The task:
Edit the proof from "I will need" up to and including "on the board.", replacing "board" with "whiteboard".

Selection:
I will need to following fact.

Claim: Let $k$ be a non-negative integer. If there has ever been an integer $n>k$ written on the board, then for any interval of $k+1$ consecutive positive integers less than or equal to $n$, there are at least $k$ integers from that interval currently written on the board.

The special case $k=1$ was observed by xnor (once a number has appeared, at least one of every pair of consecutive smaller numbers must always be on the board).

Proof: Induction on $k$. The base case $k=0$ is vacuously true.

Now, let $k$ be arbitrary, and assume the claim holds for $0,1,\ldots,k-1$. Suppose some integer $n>k$ has appeared on the blackboard at some point. Let $I=\{a+1,\ldots,a+k\}$ be a set of $k$ consecutive positive integers, with $a+k\leq n$. At some point in time $a+k$ must have been written on the board, and at that time there were at least $k$ numbers from $I$ written on the board: the integer $a+k$, along with $k-1$ integers from $\{a+1,\ldots,a+(k-1)\}$ (here we use the inductive hypothesis).

Records
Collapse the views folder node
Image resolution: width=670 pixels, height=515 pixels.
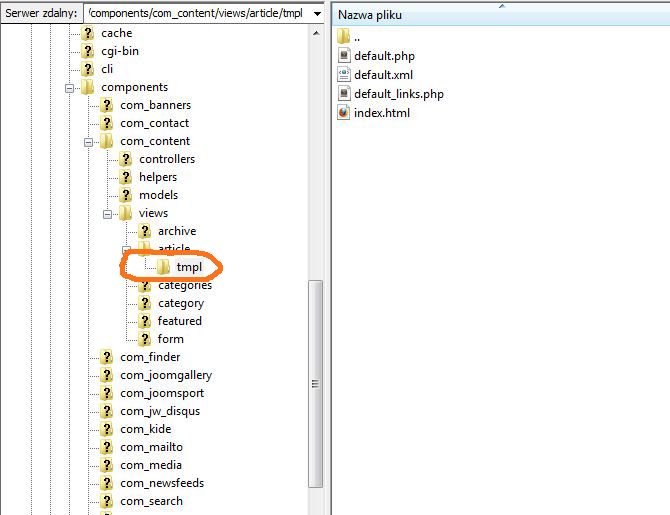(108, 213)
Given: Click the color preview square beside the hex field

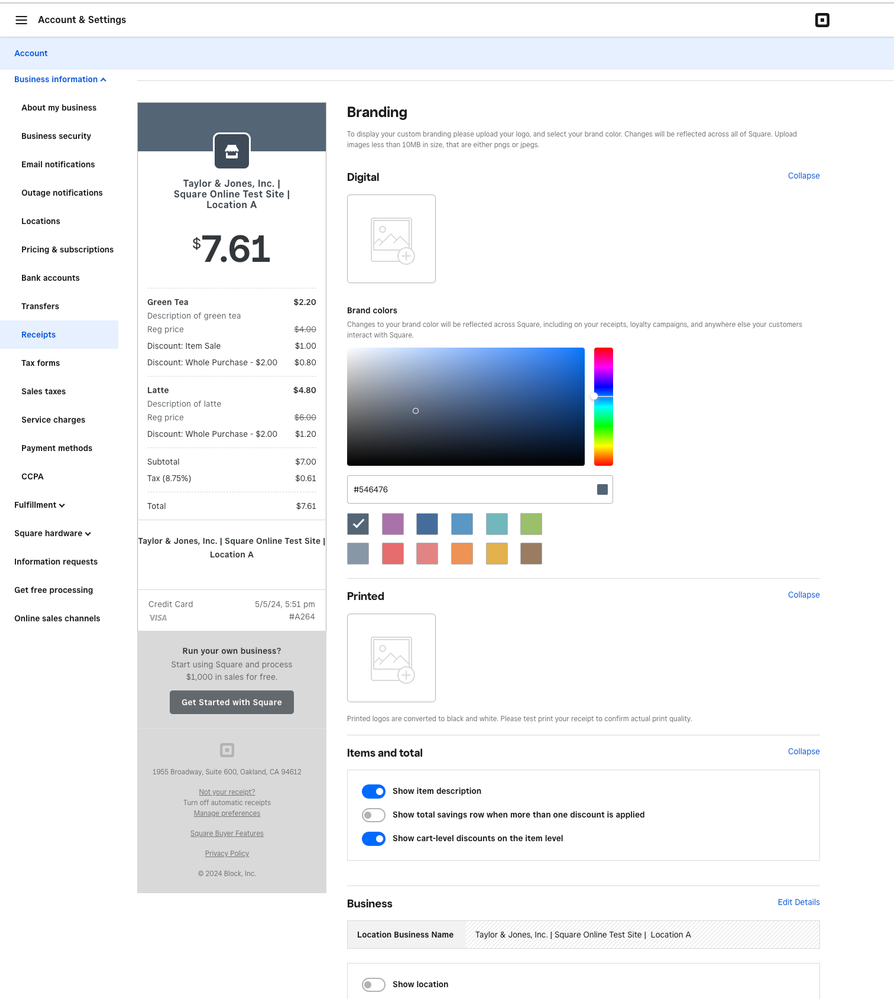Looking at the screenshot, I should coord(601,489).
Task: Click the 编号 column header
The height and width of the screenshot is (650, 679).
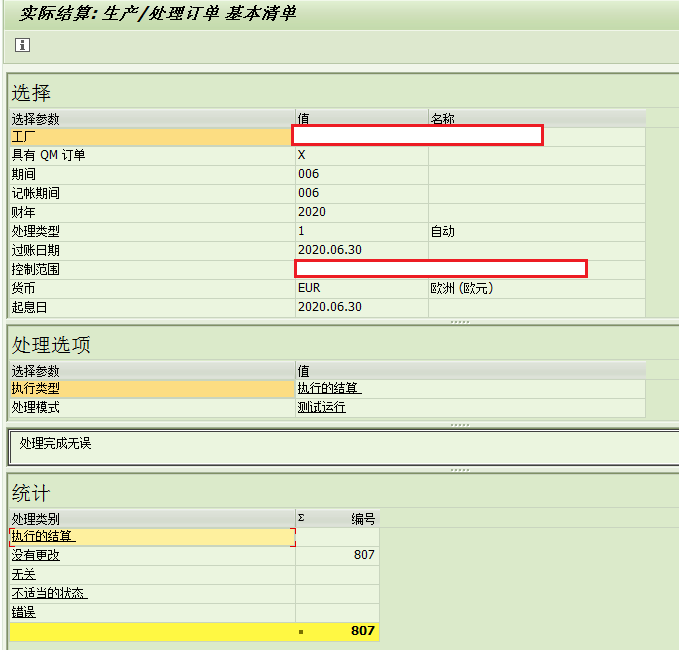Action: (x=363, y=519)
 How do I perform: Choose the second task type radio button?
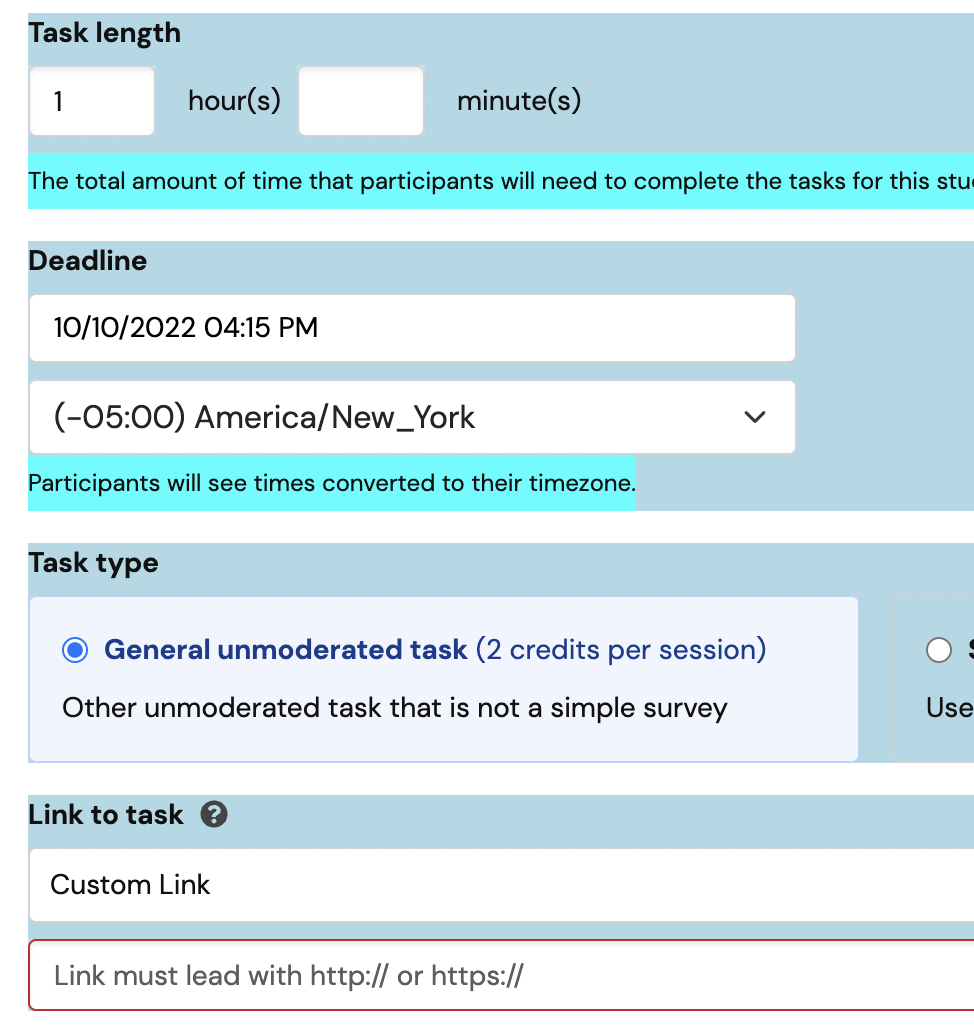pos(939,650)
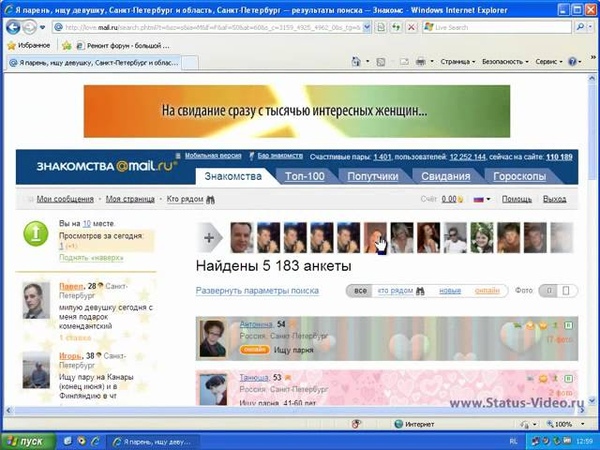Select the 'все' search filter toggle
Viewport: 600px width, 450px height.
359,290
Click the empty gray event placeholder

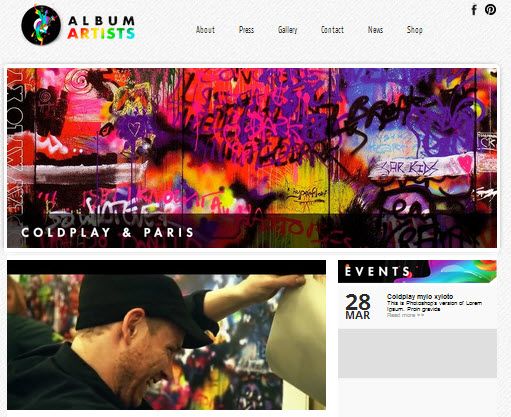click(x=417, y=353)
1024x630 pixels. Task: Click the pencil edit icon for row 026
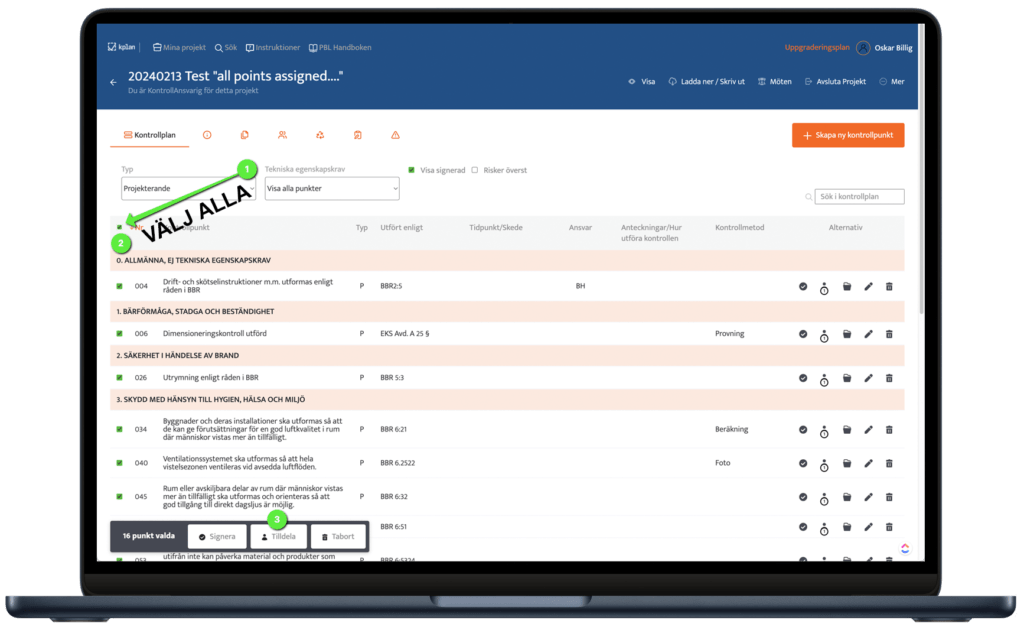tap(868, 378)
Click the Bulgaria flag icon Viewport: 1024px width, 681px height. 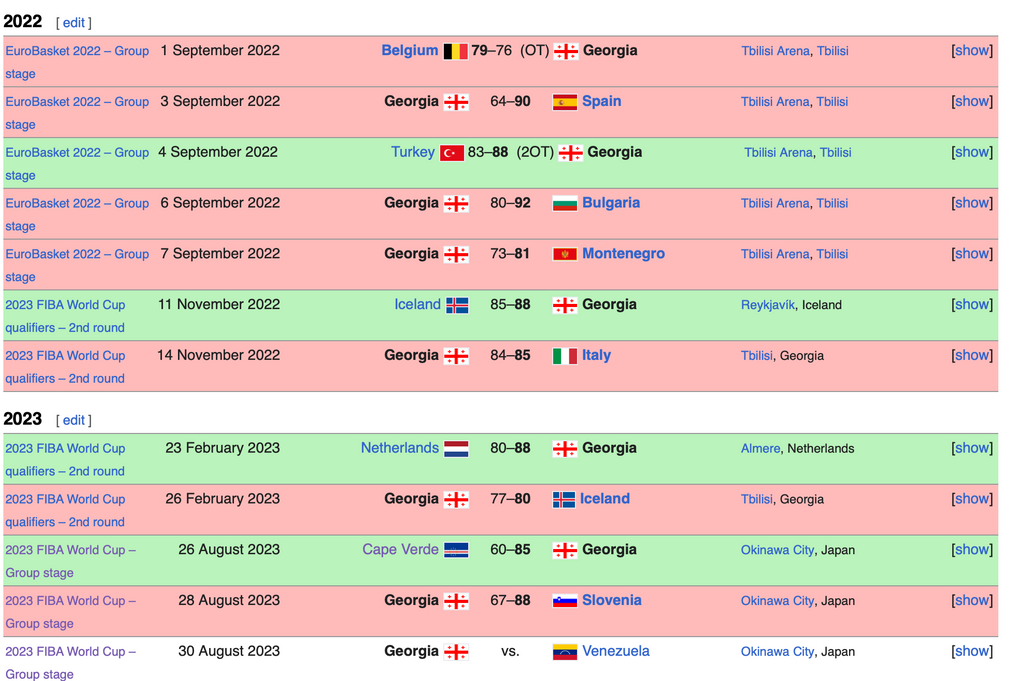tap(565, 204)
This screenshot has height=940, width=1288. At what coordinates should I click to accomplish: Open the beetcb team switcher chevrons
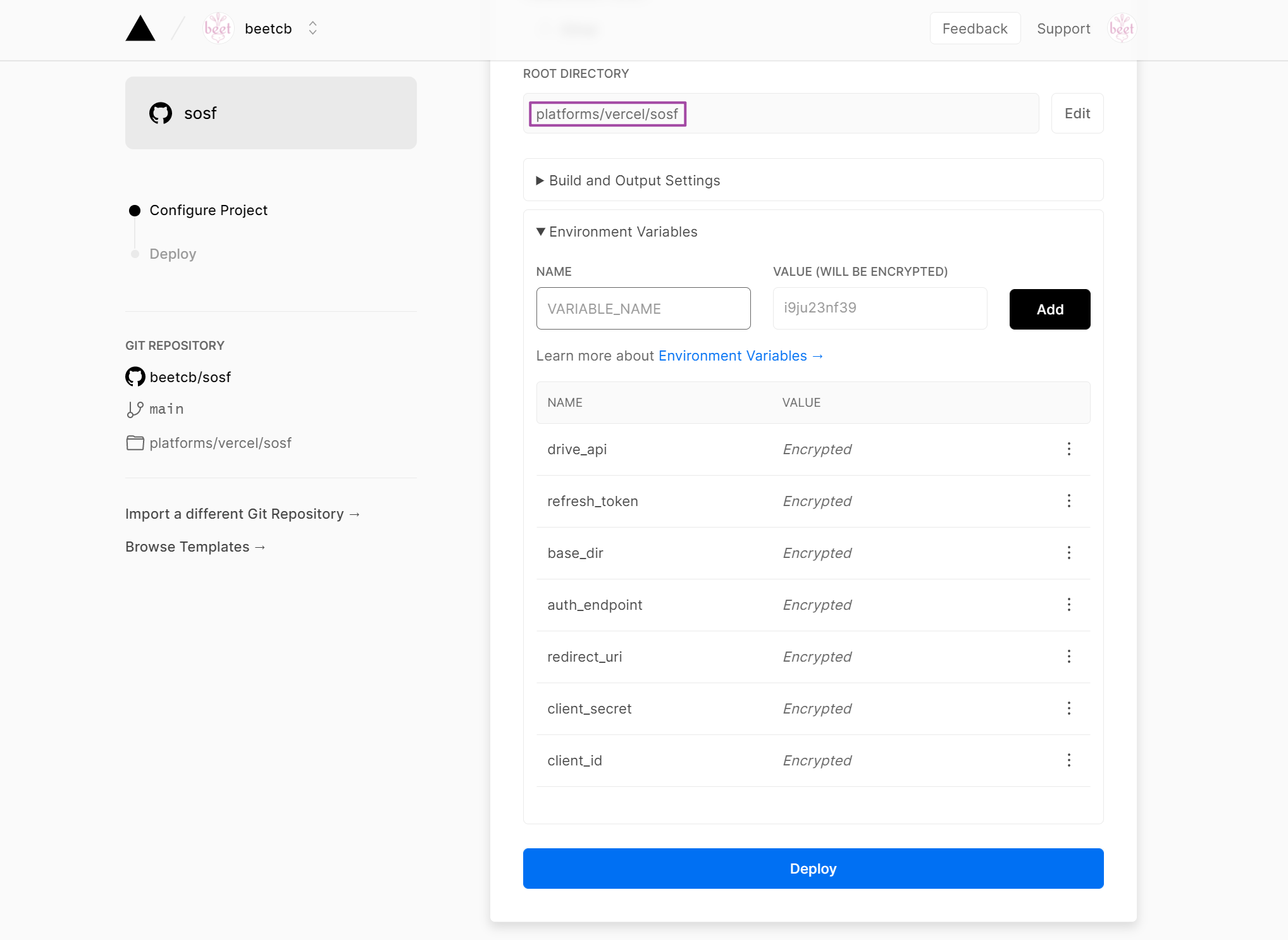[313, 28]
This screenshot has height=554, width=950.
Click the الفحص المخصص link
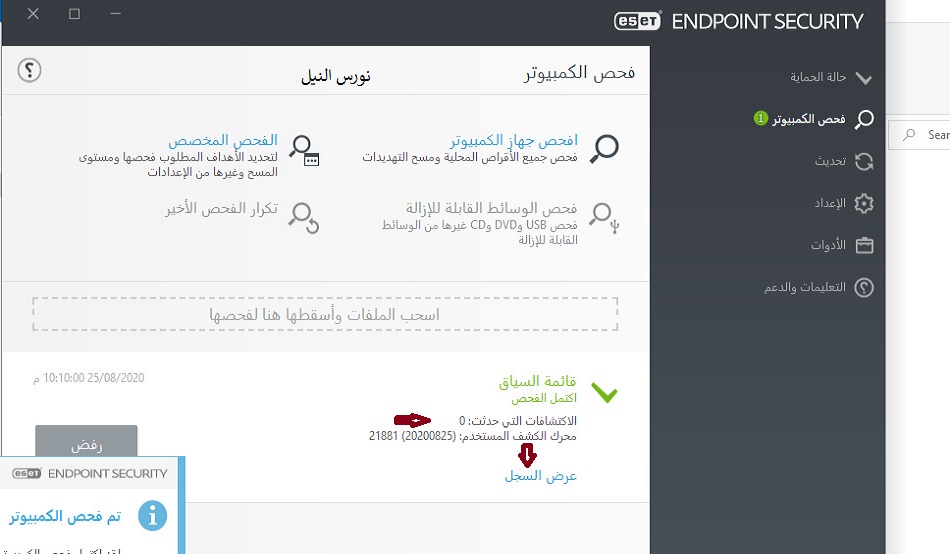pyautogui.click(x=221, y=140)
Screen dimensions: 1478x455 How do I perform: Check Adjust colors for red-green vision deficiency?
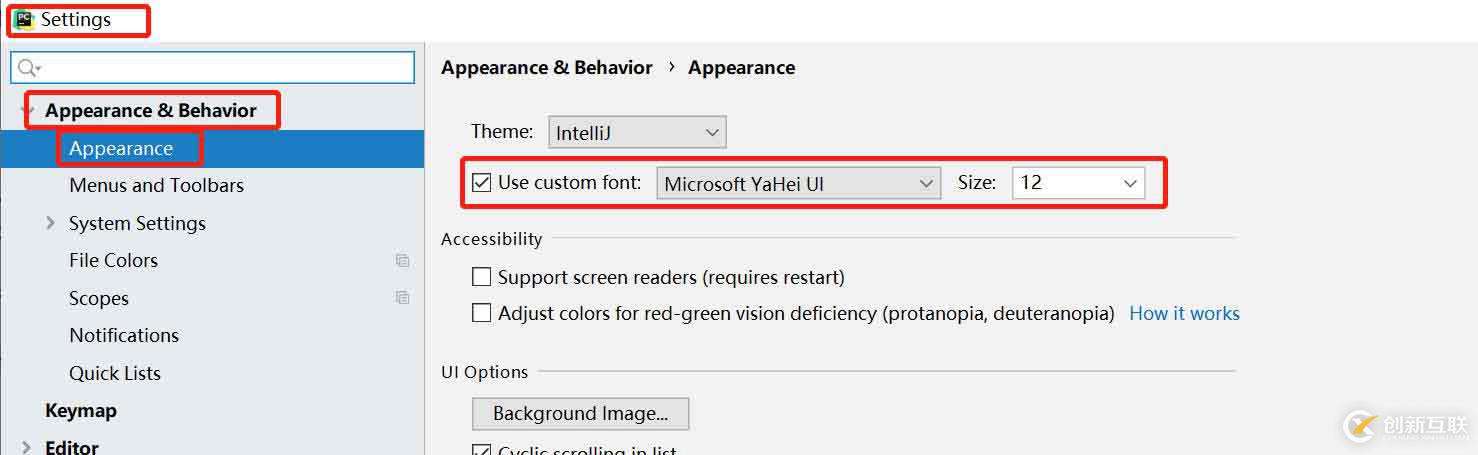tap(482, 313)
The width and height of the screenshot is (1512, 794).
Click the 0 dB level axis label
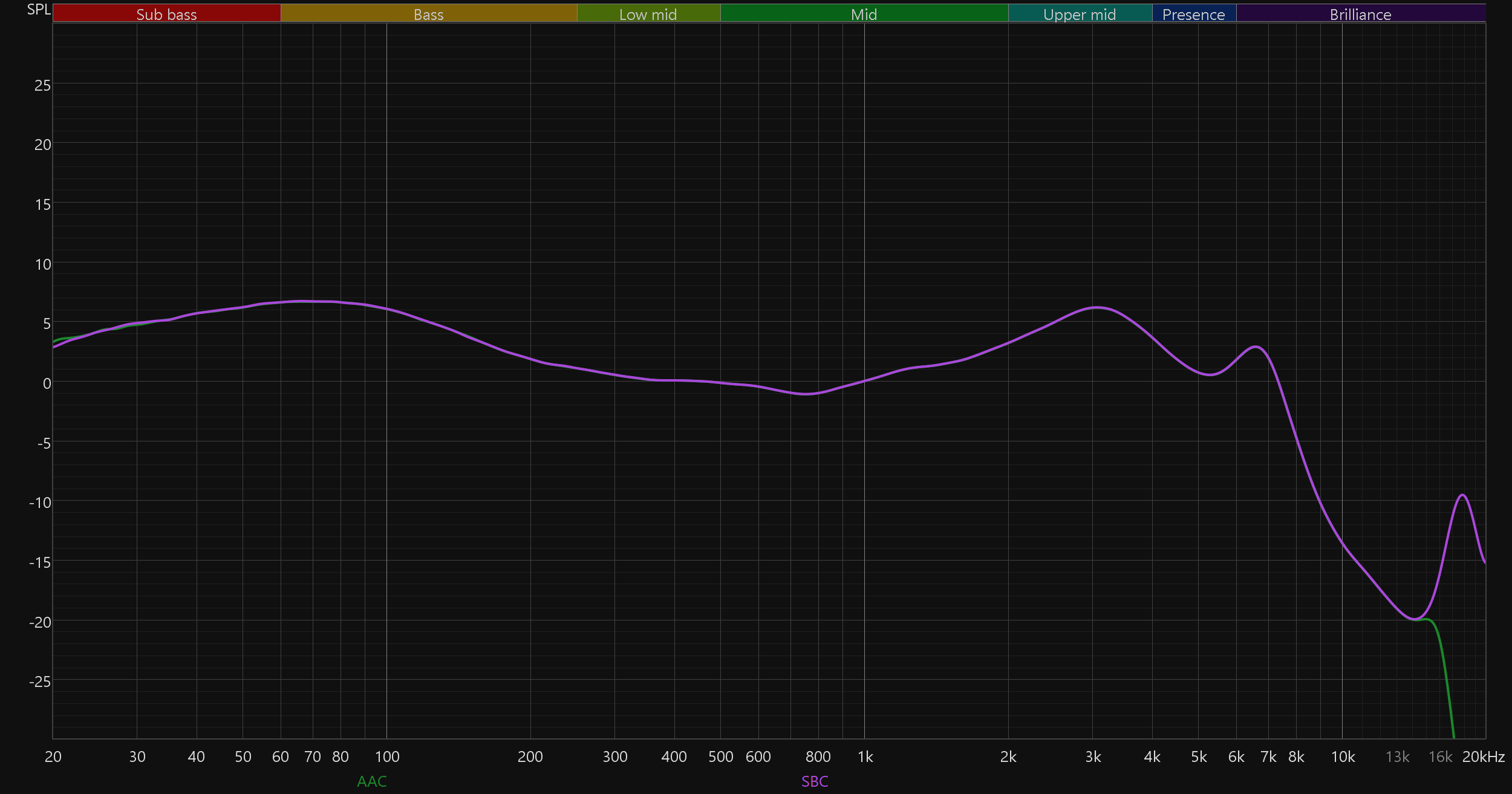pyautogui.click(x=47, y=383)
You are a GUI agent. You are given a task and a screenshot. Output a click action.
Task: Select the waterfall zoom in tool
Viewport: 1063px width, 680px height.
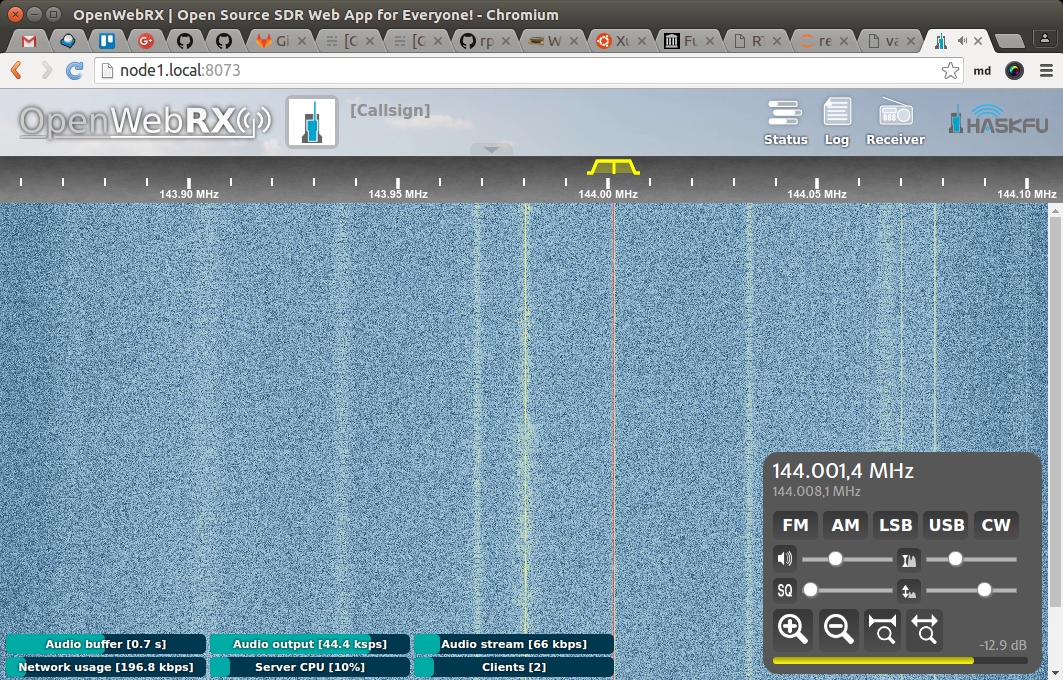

Worked answer:
I will need to following fact.

Claim: Let $k$ be a non-negative integer. If there has ever been an integer $n>k$ written on the whiteboard, then for any interval of $k+1$ consecutive positive integers less than or equal to $n$, there are at least $k$ integers from that interval currently written on the whiteboard.